Le tout début du film nous présente succinctement sa narratrice, Louise Banks (magnifiquement interprétée par Amy Adams), une spécialiste en linguistique comparée endeuillée par la mort de sa jeune fille. Puis, alors qu'elle donne un cours à l'Université, le monde entre en ébullition suite à l'apparition soudaine de douze vaisseaux spatiaux au-dessus de douze zones du globe à l'intérêt géo-stratégique apparemment nul. Aucune attaque n'est lancée par ces étranges vaisseaux, qui restent juste là, sans qu'on sache ce qu'ils attendent... Personne sur Terre n'ayant jusque-là réussi à établir un dialogue avec ces vaisseaux, l'armée américaine envoie le Colonel Weber (campé par le génial Forest Whitaker, également présent en ce moment dans les salles obscures dans Rogue One) faire appel aux compétences exceptionnelles en matière de communication de Louise, déjà habilitée au "secret-défense" pour avoir aidé le gouvernement par le passé. Elle va donc partager avec Ian Donnelly, un physicien (Jeremy Renner, aka Hawkeye dans la franchise Avengers), le privilège et le risque de pénétrer dans l'un de ces vaisseaux pour tenter d'établir un véritable contact avec ces visiteurs afin de comprendre ce qu'ils peuvent bien être venus faire chez nous, et ce qu'ils attendent de l'Humanité.
Bien que n'échappant pas à quelques poncifs du genre, comme des scènes de panique et d'émeutes télévisées, ou d'habituels débats stériles sur les intentions incompréhensibles de ceux que certains voient comme de dangereux envahisseurs alors que d'autres les imaginent en pacifiques visiteurs, Villeneuve ne leur laisse que la portion congrue de son film, et les emploie de façon plutôt intelligente et non dénuée d'une certaine ironie.
On comprend très vite que le coeur de ce film et de son histoire seront une mise en scène méticuleuse, une science du cadrage millimétrique, et une ambiance sonore toujours au service de l'image et d'un scénario exigeant qui donne à réfléchir.

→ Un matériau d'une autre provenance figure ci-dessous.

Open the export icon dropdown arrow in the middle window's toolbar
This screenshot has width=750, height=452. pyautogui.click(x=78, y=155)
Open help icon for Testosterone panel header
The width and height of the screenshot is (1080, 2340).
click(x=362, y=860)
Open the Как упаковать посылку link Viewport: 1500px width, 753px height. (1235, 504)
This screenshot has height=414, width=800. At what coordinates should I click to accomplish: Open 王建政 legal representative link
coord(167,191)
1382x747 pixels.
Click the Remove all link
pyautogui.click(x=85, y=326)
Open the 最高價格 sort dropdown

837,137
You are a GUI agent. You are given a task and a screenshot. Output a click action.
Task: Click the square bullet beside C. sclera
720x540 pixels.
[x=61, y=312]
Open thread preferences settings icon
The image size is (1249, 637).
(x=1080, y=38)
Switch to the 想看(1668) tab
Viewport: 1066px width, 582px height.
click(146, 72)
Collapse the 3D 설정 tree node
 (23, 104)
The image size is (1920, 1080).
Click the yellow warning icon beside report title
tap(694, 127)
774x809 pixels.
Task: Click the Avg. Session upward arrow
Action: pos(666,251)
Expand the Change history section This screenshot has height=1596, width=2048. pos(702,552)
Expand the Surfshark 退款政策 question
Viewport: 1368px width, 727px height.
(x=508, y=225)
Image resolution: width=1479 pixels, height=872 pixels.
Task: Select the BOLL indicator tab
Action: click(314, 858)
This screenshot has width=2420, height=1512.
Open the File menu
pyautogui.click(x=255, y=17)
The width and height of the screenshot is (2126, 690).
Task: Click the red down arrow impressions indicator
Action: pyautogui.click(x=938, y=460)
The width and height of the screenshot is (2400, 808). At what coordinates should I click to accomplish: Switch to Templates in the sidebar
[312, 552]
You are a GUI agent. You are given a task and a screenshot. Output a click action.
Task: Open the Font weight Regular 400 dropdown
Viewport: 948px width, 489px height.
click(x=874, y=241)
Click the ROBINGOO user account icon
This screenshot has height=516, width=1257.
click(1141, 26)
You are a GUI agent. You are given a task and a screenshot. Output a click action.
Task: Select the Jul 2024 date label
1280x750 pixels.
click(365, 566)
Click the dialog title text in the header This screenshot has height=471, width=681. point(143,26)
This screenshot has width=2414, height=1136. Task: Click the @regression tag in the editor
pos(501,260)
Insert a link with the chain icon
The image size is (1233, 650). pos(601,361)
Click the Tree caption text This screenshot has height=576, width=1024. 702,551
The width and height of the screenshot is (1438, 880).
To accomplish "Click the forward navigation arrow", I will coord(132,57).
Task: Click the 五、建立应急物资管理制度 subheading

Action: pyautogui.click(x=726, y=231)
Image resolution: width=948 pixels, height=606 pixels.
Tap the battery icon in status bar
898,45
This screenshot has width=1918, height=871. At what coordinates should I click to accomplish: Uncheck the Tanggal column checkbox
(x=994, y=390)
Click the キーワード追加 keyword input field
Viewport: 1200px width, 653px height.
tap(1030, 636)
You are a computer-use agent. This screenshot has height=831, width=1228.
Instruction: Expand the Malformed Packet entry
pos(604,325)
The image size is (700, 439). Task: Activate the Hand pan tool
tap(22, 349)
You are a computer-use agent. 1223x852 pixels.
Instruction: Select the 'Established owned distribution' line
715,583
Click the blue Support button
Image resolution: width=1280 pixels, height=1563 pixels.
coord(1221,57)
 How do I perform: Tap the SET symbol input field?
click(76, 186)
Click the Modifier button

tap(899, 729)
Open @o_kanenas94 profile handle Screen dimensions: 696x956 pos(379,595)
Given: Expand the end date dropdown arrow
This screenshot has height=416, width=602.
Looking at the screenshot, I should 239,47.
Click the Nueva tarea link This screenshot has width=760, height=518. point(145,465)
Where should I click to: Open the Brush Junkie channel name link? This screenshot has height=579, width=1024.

Aucun effet de style n'est gratuit ou ne vise qu'à en mettre plein la vue, bien au contraire, tout a un sens. Et c'est bien là la pierre d'angle de cette histoire. Chercher un sens dans ce qui à priori semble n'en avoir aucun. Comment établir une communication claire et signifiante avec des êtres si radicalement autres que même nos systèmes de pensée sont radicalement différents du leur?
Alors que le monde moderne nous répète à l'envie que le langage universel, si tant est qu'il puisse en exister un, ne peut être qu'un langage mathématique, Premier Contact prend le contre-pied total de cette affirmation "scientiste", et développe à travers le discours et les explications de son héroïne Louise une approche radicalement différente selon laquelle le langage que l'on parle conditionne l'architecture même de nos intellects et donc de nos façons de penser et de voir le monde. Alors il faut être attentif et s'accrocher un peu, parce qu'on ne nous mâche pas le travail, mais pour peu qu'on écoute vraiment ce qui se dit, on finit par saisir les concepts développés.
La rythmique du film, tout comme le laborieux travail visant à établir une compréhension réciproque entre les Humains et ces aliens, n'est pas non plus facile et rapide. Villeneuve prend le temps de poser ses ambiances, de développer les séquences, de nous montrer dans les yeux de ses personnages ce qui se passe au fond de leur psyché et dans leurs coeurs. Et là aussi, c'est au final d'une efficacité redoutable. Tout comme Jeff Nichols l'avait fait avec son magistral Midnight Special, il fait passer des idées et des éléments essentiels à la bonne compréhension du film et de ses thématiques à travers un montage très signifiant.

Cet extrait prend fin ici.